Furthermore, even when displays having the same resolution and the same size are used, a visual cursor size is changed if intervals between the user and the displays are respectively 0.5 m and 1.0 m. In this case, when the user watches the display at a distance of 1.0 m, the cursor size can be enlarged almost twice that when the user is at a distance of 0.5 m from the display.
More specifically, the meaning of the "resolution" of the present invention is not limited to the physical number of dots of a display, but also includes a "resolution" visually sensed by a user when the size of the display (the diagonal length of the display screen of a CRT in units of inches) is changed, or when the distance between a user and a display is changed.

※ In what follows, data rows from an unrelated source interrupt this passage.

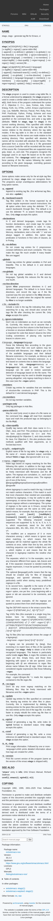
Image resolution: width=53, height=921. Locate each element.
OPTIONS (7, 171)
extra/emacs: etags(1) (15, 888)
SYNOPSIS (8, 42)
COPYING (7, 783)
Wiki (24, 14)
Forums (14, 14)
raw (20, 896)
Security (45, 14)
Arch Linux (15, 4)
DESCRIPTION (10, 89)
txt (16, 896)
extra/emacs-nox (13, 852)
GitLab (33, 14)
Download (44, 19)
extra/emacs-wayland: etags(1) (19, 891)
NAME (5, 31)
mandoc (32, 903)
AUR (33, 19)
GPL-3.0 (45, 910)
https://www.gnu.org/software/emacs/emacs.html (27, 863)
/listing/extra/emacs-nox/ (16, 874)
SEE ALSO (8, 767)
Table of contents (11, 879)
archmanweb (18, 903)
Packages (44, 9)
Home (46, 5)
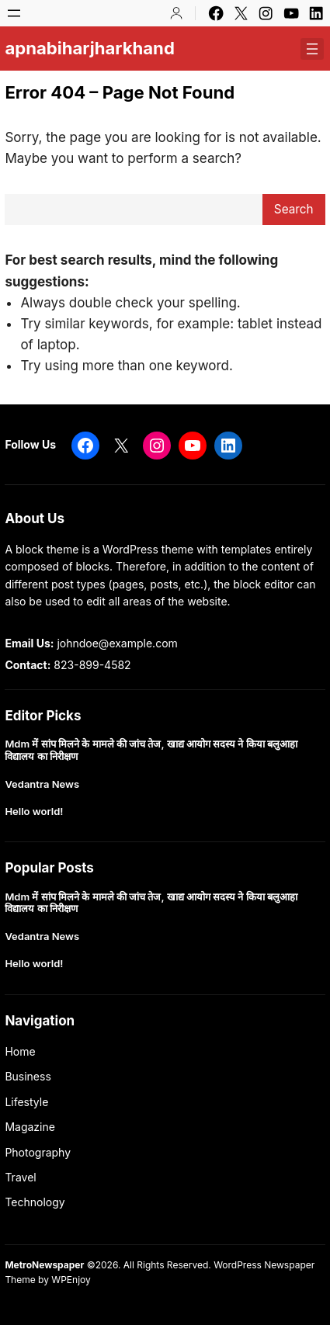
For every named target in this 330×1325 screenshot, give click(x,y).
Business (27, 1076)
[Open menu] (14, 13)
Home (20, 1051)
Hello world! (34, 811)
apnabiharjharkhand (89, 48)
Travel (20, 1177)
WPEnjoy (70, 1279)
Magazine (30, 1126)
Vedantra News (42, 784)
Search (294, 209)
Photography (38, 1152)
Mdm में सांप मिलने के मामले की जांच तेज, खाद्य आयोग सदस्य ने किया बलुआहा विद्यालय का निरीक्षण (151, 750)
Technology (34, 1202)
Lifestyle (26, 1101)
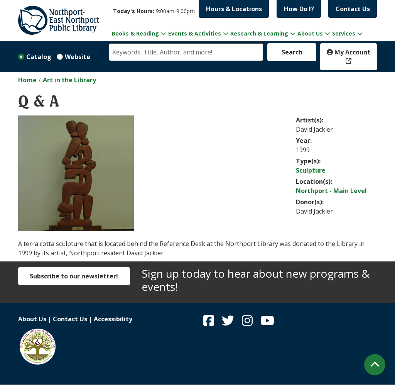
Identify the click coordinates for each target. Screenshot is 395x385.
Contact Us (353, 9)
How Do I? (299, 9)
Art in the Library (69, 80)
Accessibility (113, 319)
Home (27, 80)
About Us (32, 319)
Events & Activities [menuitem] (194, 33)
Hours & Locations (234, 9)
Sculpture (311, 170)
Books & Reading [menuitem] (135, 33)
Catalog (38, 57)
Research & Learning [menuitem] (259, 33)
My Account (348, 52)
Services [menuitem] (343, 33)
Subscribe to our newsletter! (74, 276)
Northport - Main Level (331, 191)
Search (292, 52)
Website (77, 57)
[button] (154, 11)
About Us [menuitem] (310, 33)
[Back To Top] (374, 364)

According to the image processor of the present invention, since the number of dots of cursor (or pointer) data to be bit-map displayed can be corrected in accordance with the resolution of a display used for displaying the data, or the ratio of the numbers of dots in the vertical and horizontal directions, a cursor having a preferable size for a user can be displayed on various displays.

Claims

An image processor characterized by comprising:
means (22) for displaying cursor data and image data with a predetermined display resolution;
means (10) for providing the cursor data (D10) to be displayed, said cursor data having a predetermined size;
means (11) for providing the image data (D11) to be displayed;
means (12) for correcting the size of the cursor data (D19) in accordance with the display resolution of said displaying means (22); and
means (18) for supplying the cursor data (D12) corrected by said correcting means (12) to said displaying means (22) together with the image data (D11).
A processor according to claim 1, characterized by further comprising:
means (14-16; 24, 20, 26) for outputting cursor size correction data (D14, D26) indicating contents of correction of the size of the cursor data (D10).
A processor according to claim 2, characterized in that said outputting means (24, 20, 26) includes:
means (24) for outputting resolution parameter data (D24) corresponding to the display resolution of said displaying means (22);
means (26) for discriminating the resolution parameter data (D24) so as to output the cursor size correction data (D26) corresponding to the display resolution of said displaying means (22); and
means (20) for connecting said displaying means (22) to said supplying means (18) so as to supply the resolution parameter data (D24) to said discriminating means (26).
A processor according to claim 2, characterized in that said outputting means (14-16) includes:
means (14) for inputting size parameter data (D14) indicating a desired cursor size; and
means (16) for holding the size parameter data (D14) so as to output to said correcting means (12) the held size parameter data (D14) as the cursor size correction data (D14).
A processor according to claim 2, characterized in that said outputting means (14-16; 24, 20, 26) includes:
means (24) for outputting resolution parameter data (D24) corresponding to the display resolution of said displaying means (22);
means (26) for discriminating the resolution parameter data (D24) so as to output first cursor size correction data (D26) corresponding to the display resolution of said displaying means (22);
means (14) for inputting size parameter data (D14) indicating a desired cursor size; and
means (16) for holding the size parameter data (D14) so as to output to said correcting means (12) the held size parameter data (D14) as second cursor size correction data (D14).
A processor according to claim 5, characterized in that said correcting means (12) includes:
means for correcting the size of the cursor data (D10) on the basis of the second cursor size correction data (D14) when both the first and second cursor size correction data (D26, D14) are input.